The one thing that jumped out at me from the blog post is the role of an inside sales team (or telemarketing or whatever name you may call it). Even if a lead is scored a C3 or other relatively “low” score, the human touch is a great way to not only advance the lead but also get insight into the real lead score. A simple conversation can help you better understand the lead. Should they truly be put in a lead nurturing program or are they really a good lead for sales follow-up?

This stage of the process is critical and takes talented people. It’s also an investment by the organization. For us, we have very limited resources here and, during times of big lead influxes, can become a bottleneck. But, because we have metrics in place and a nice dashboard that all of sales management sees on a weekly basis, when the problem arises, everyone sees it. And there is discussion about expanding this team. One of the biggest pluses of intelligent metrics is being able to not only identify needs but also to justify investments.

So, as the blog post says, lead scoring is not the “be all, end all” of passing leads over to sales. It is a tool and one you need to understand. It definitely has it’s benefits but also it’s limitations. And you need to understand both.

Email Marketing in 2012

So I’ve had a couple of interviews with B2B Magazine lately. The first was on the topic of social media. And the latest was on email marketing. Because of that latter article, I have been approached by a reporter at MarketingSherpa, probably the hotbed of leading-edge marketing intelligence, for a deep dive case study. And I’m pretty impressed by that.

I’ve been on the cutting edge of B2B marketing for 20 years now and I think I’m pretty much an expert. Even when I was at the MarketingSherpa B2B summit conference last fall, I listened to many of the speakers and participants and felt like “been there, done that.” To the point where I was critiquing the advice from the “expert” speakers at the B2B events.

As someone who has lived his marketing life in the trenches having to deliver results to both sales and the company (meaning revenue), I feel pretty confident in my abilities and look forward to talking to this reporter from MarketingSherpa.

Metrics – Again

It seems to be all the rave to be talking metrics and marketing. In my opinion, if you are just starting to do this, you are 8 laps behind in a 6 lap race.

Thank God I have a really good Marketing Operations person who knows our marketing automation and CRM system inside and out. I can get my marketing BI questions answered almost all the time. The only issues I run into tend to be “not being able to generate that specific report” or not being able to automate the report. Right now, the latter is more of an issue.

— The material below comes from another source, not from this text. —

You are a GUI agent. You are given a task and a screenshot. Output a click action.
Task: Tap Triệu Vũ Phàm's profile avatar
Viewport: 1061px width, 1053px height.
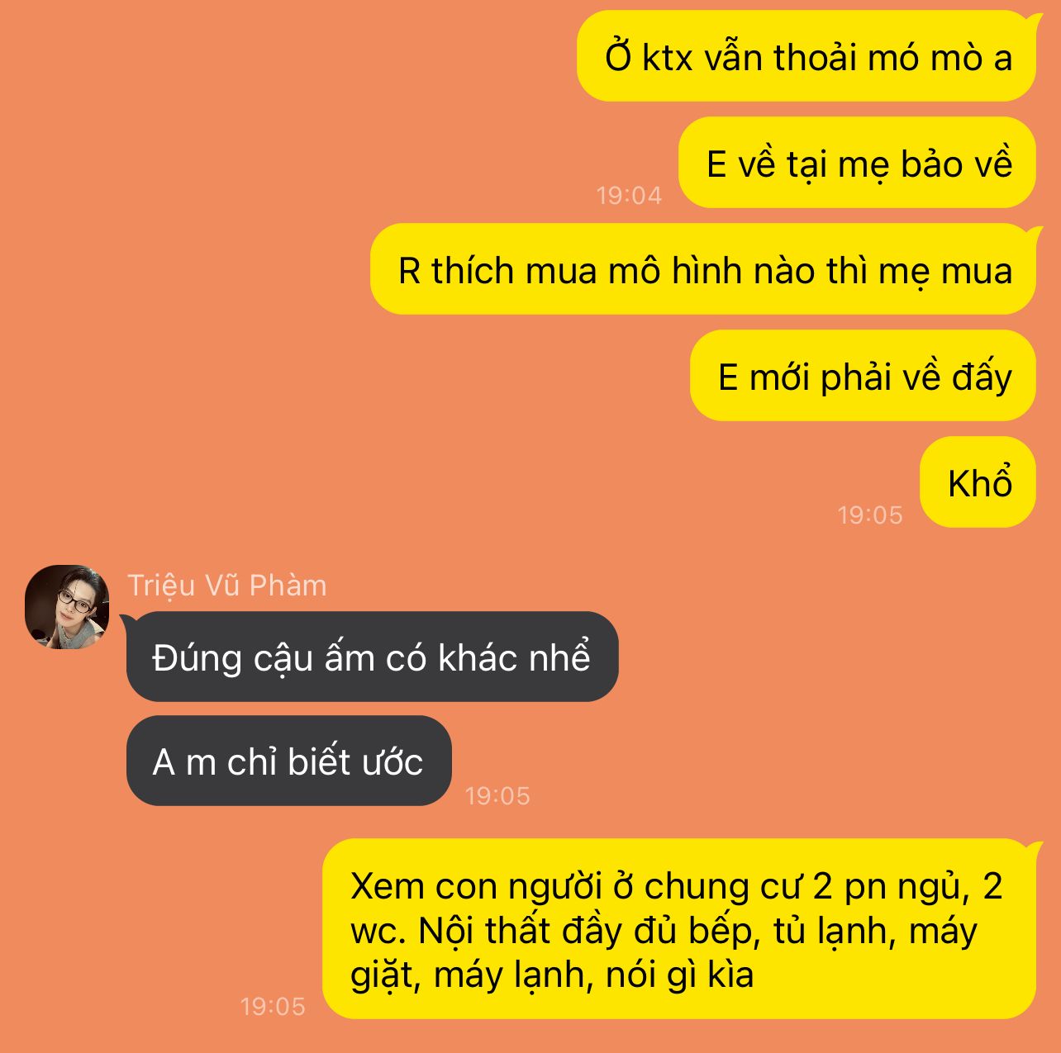click(67, 607)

I can get information in intimate detail but it takes my colleague easily a day to pull it all out and format it. But I love the info. I can look at what I call micro-metrics (not stuff I necessarily report to management but use for my benefit):

  • number of leads by account manager (our term for sales rep)
  • number of new contacts we’ve added for each persona – we’re trying to grow certain high-value targets so this is important
  • organic database growth
  • what each marketing campaign delivered – MQLs, SALs, revenue opportunities, etc.

And so much more. It’s great to see, especially since I may be getting a new boss soon! I know I’d want to see that I have a team that knows what works and what doesn’t.